“是啊。”
“噢,”这回可有思考的方向,云杉只动了一会儿脑筋便想到:“黄衣、蓝衣抢在玉雪笙放人之前,把华淑萱给要走。”
“莲花宫在外门面很多。洪州的百花台,灵溪的凤凰台、江城的芬芳馆……”
“还有你逸城的漪澜院。”
程倚天的脸微微一红,哂笑,须臾道:“这华容的馨乐坊和那些一样。”瞧云杉出神的模样,便问:“你认识黄衣和蓝衣,对吗?”
云杉叹了一声,说:“是啊。”还用怎么瞒呢?是事实,就直接说:“我十二岁之前,都和那些女孩子在一座叫莲花宫的地方。那儿原是一个有钱财主家,财主死了,庄子就成了莲花宫主肖飞艳的。这个肖飞艳,是所有莲花宫女的主子,后来还成了荆州牧秦玉川的续弦夫人。”
“黄衣和蓝衣,原来是柳无心手下倾力栽培的两个女孩。我曾经悄悄看见过她们好几次,她们的样子,和小时候差不了多少。

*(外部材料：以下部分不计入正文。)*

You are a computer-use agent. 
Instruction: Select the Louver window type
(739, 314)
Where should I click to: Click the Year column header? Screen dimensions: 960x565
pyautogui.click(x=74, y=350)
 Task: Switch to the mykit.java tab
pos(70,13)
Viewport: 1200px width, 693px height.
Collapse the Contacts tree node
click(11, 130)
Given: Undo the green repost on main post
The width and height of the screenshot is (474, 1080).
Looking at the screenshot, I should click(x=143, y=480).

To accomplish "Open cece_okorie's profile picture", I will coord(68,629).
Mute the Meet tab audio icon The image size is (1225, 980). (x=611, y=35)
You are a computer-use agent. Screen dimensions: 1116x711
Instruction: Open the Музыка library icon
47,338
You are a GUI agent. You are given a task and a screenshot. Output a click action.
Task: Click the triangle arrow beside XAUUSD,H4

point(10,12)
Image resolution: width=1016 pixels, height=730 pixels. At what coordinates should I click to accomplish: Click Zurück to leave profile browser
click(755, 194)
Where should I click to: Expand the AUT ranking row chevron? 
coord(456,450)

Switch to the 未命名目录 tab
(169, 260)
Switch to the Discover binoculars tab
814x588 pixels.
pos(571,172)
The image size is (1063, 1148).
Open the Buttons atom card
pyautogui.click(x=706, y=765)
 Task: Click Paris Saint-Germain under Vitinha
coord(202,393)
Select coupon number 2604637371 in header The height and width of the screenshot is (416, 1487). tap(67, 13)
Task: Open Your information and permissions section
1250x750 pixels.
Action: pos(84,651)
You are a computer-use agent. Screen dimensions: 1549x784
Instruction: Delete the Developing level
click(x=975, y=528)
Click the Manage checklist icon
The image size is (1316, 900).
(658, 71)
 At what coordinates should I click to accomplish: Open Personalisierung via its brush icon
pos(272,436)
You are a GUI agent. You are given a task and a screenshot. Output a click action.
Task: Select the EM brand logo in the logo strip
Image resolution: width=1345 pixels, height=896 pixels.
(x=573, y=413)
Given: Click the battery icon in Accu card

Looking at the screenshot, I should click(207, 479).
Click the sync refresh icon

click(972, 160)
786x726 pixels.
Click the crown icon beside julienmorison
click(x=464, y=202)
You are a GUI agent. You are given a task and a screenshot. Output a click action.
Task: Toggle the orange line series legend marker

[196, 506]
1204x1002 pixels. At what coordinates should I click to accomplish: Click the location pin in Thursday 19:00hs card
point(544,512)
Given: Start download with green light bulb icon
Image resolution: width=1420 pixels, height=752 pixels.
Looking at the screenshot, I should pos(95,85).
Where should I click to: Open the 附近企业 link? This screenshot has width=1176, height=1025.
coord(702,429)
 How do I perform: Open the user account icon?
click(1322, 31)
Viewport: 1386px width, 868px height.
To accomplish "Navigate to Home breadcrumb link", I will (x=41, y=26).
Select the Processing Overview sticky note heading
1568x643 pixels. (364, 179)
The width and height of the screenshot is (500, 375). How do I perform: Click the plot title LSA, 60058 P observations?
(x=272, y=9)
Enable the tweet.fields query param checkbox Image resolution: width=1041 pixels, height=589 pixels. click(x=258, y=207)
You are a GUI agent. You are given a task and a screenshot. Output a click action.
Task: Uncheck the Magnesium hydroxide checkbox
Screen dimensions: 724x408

细长眼,厚嘴唇,小时候真的不那么起眼,没想到十多年过去,馨乐坊里面,她们做了主子,柳无心反而成了低一级的管家婆。”
程倚天问:“她们的名字,你还记得?”
云杉回忆:“原本姓‘孟’,后来‘孟’字改成‘梦’字。柳大娘给她们起的名字,黄衣叫梦瑶仙,蓝衣叫梦沉仙。她们是姐妹,梦瑶仙是姐姐。莲花宫以颜色分尊卑,最高级的是红箭侍女,其后依次为紫、黄、蓝、白。青衣是低级使女,还有绿衣女——”
“为什么不继续说了呢?”
云杉瞧了瞧自己的指尖:“绿衣女是初进入莲花宫的。”说着,她端起桌上的茶壶,挺胸,腰背前倾,脖子以一个很好看的角度支着,下巴微翘,手臂举在半空,稳定没有丝毫偏移,茶壶微侧,一股清流注入程倚天手边的一个茶杯。整套动作似乎简单,可是,习武出身——程倚天知道,只要能给人以非常感觉的动作,哪怕特别小,通常都要经过刻苦的训练才有得。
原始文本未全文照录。